* [WHAT YOU WILL DO]
Write out the data exactly, every line included.

* [DATASET RECORDS]
------------------------------------

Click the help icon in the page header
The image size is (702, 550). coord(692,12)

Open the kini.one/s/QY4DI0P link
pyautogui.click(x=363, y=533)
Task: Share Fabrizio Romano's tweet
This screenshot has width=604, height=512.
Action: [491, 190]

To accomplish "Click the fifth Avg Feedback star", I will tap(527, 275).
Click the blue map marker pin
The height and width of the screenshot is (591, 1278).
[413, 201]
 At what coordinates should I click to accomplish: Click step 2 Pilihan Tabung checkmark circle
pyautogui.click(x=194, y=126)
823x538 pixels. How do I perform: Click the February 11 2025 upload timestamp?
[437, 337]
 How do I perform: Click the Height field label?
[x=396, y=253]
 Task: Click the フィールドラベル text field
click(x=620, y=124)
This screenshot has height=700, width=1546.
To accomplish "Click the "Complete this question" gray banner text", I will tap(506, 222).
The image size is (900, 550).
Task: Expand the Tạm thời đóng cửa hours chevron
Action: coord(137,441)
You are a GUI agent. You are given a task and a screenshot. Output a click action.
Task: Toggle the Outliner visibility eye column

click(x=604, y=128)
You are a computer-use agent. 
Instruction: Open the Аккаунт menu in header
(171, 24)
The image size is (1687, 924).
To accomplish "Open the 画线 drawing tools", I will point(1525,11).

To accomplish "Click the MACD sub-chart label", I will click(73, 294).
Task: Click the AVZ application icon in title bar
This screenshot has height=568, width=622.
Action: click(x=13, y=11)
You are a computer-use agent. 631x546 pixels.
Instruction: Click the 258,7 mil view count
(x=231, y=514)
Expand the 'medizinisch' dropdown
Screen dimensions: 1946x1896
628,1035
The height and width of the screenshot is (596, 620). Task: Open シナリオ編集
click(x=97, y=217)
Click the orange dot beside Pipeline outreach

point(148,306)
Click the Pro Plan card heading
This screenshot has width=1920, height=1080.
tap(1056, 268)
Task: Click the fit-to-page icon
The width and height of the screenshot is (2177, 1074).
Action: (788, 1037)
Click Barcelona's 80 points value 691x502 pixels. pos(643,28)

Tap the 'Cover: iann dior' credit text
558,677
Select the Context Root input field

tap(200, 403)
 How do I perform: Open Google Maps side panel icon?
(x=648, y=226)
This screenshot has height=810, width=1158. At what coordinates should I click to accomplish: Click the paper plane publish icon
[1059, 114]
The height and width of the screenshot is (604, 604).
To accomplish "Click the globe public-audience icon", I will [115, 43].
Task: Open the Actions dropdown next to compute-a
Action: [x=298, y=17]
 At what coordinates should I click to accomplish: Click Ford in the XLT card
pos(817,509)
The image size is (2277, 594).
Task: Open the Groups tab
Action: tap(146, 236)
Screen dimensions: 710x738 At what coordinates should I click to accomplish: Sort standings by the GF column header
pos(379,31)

------------------------------------

* [WRITTEN RESPONSE]
Click the help icon in the page header
The image size is (702, 550). coord(692,12)

Open the kini.one/s/QY4DI0P link
pyautogui.click(x=363, y=533)
Task: Share Fabrizio Romano's tweet
This screenshot has width=604, height=512.
Action: [491, 190]

To accomplish "Click the fifth Avg Feedback star", I will tap(527, 275).
Click the blue map marker pin
The height and width of the screenshot is (591, 1278).
[413, 201]
 At what coordinates should I click to accomplish: Click step 2 Pilihan Tabung checkmark circle
pyautogui.click(x=194, y=126)
823x538 pixels. How do I perform: Click the February 11 2025 upload timestamp?
[437, 337]
 How do I perform: Click the Height field label?
[x=396, y=253]
 Task: Click the フィールドラベル text field
click(x=620, y=124)
This screenshot has height=700, width=1546.
To accomplish "Click the "Complete this question" gray banner text", I will tap(506, 222).
The image size is (900, 550).
Task: Expand the Tạm thời đóng cửa hours chevron
Action: coord(137,441)
You are a GUI agent. You are given a task and a screenshot. Output a click action.
Task: Toggle the Outliner visibility eye column

click(x=604, y=128)
You are a computer-use agent. 
Instruction: Open the Аккаунт menu in header
(171, 24)
The image size is (1687, 924).
To accomplish "Open the 画线 drawing tools", I will point(1525,11).

To accomplish "Click the MACD sub-chart label", I will click(73, 294).
Task: Click the AVZ application icon in title bar
This screenshot has height=568, width=622.
Action: click(x=13, y=11)
You are a computer-use agent. 631x546 pixels.
Instruction: Click the 258,7 mil view count
(x=231, y=514)
Expand the 'medizinisch' dropdown
Screen dimensions: 1946x1896
628,1035
The height and width of the screenshot is (596, 620). Task: Open シナリオ編集
click(x=97, y=217)
Click the orange dot beside Pipeline outreach

point(148,306)
Click the Pro Plan card heading
This screenshot has width=1920, height=1080.
tap(1056, 268)
Task: Click the fit-to-page icon
The width and height of the screenshot is (2177, 1074).
Action: (788, 1037)
Click Barcelona's 80 points value 691x502 pixels. pos(643,28)

Tap the 'Cover: iann dior' credit text
558,677
Select the Context Root input field

tap(200, 403)
 How do I perform: Open Google Maps side panel icon?
(x=648, y=226)
This screenshot has height=810, width=1158. At what coordinates should I click to accomplish: Click the paper plane publish icon
[1059, 114]
The height and width of the screenshot is (604, 604).
To accomplish "Click the globe public-audience icon", I will [115, 43].
Task: Open the Actions dropdown next to compute-a
Action: [x=298, y=17]
 At what coordinates should I click to accomplish: Click Ford in the XLT card
pos(817,509)
The image size is (2277, 594).
Task: Open the Groups tab
Action: tap(146, 236)
Screen dimensions: 710x738 At what coordinates should I click to accomplish: Sort standings by the GF column header
pos(379,31)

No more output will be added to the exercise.